The one time when you shouldn’t fertilize is when the flowers are blooming. The bulb has everything it needs to generate the flower; it doesn’t need to take in more nutrients at this point, she said.

Once you have your bulbs planted, don’t forget to water.

“Bulbs need water to start root development,” she said. Watering also helps to settle the soil.

Mulching on top can be helpful to prevent the ground from heaving if temperatures aren’t steady throughout the winter. The mulch also helps maintain optimal moisture. Apply two to three inches of mulch for tulips or bigger bulbs and use light mulching for smaller bulbs.

Divide bulbs

If you have an established garden, you may find that your plants and flowers start to get small. That’s a signal that it’s time to dig up the bulbs and divide them, she said. You can do that now.

species tulip 'Ballerina'
The tulip ‘Ballerina’ is in the lily flowering class–notice the pointed petals. The colors are attractive up close as well as from a distance: marigold-orange with scarlet flames, feathered lemon-yellow petal edges and red interior. The plants can get 22 inches tall, but the stems are thin; plant the bulbs in an area protected from wind. Photo courtesy Van Engelen Inc.

You can also do it spring, but it’s better–and easier–to do it in autumn. In spring, when you have dug up the bulbs, you have to remove the dead foliage, separate the bulbs and allow them to dry, then store until fall and replant.

In autumn, you can simply separate the bulbs and replant immediately.

In spring

When the plant is done flowering, cut the flower heads off.

“You don’t want the energy to go to seed production,” Jablonski-Dopkin said. “Seeds take food away from the bulb; you want the energy to go back into the bulb.”

Keep the leaves on the plant while they are green. Through photosynthesis, the leaves will work to recharge the bulb. The plant needs the energy stored in the bulb to produce a new flower next year. If you cut off the leaves too soon, the bulb is unable to recharge. That will result in a smaller plant. There could be a gradual decline and your plants could die out.
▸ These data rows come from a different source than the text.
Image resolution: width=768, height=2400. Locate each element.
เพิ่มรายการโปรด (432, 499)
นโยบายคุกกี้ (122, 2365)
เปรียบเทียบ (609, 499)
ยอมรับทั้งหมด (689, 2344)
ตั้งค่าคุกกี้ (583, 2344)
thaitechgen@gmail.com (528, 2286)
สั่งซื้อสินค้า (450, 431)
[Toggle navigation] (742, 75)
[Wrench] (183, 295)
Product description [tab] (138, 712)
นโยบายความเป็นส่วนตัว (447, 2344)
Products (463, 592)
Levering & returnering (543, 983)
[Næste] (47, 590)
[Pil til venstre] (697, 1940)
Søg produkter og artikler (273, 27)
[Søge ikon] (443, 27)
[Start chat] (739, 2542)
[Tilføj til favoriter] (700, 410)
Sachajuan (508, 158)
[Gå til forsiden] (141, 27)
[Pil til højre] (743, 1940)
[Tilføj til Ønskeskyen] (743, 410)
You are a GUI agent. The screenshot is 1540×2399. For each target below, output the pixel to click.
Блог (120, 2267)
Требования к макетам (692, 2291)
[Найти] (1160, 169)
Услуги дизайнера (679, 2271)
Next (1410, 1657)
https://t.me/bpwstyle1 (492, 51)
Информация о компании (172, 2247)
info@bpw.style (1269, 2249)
If you don’t like the look of the yellowing leaves, you can interplant bulbs with cold hardy plants, such as hostas, pansies, daylilies, ferns or a groundcover such as woodruff, that will cover up the dying foliage.

4 Comments on “How to plant spring bulbs in Western New York

  1. Hi, Patricia. Yes, you can plant bulbs in pots and store the pots in an unheated garage or even outside. I would pile leaves on top of the pots to protect the pots and the bulbs from wild swings in temperature; they won’t be as protected as they would be in the ground. Most people who plant bulbs in pots at this time of year want to bring the plants inside and force them to flower sooner than they would outside. You could do that or just let them flower when they normally would. If you have several kinds of bulbs, you could plant them in layers in one big pot. I hope that helps! Stay warm!

  2. What if you’ve realized you missed a few bulbs and we just got 3 feet of snow? Can those be potted? Do you have a process for that?

  3. Bulb article is helpful. While fall planting (tulips for me) what deterrents might we incorporate to prevent squirrels from digging bulbs? I have used chili peppers, cut whole one or pepper flakes. I have buried lattice on top as a physical barrier. Any others to try?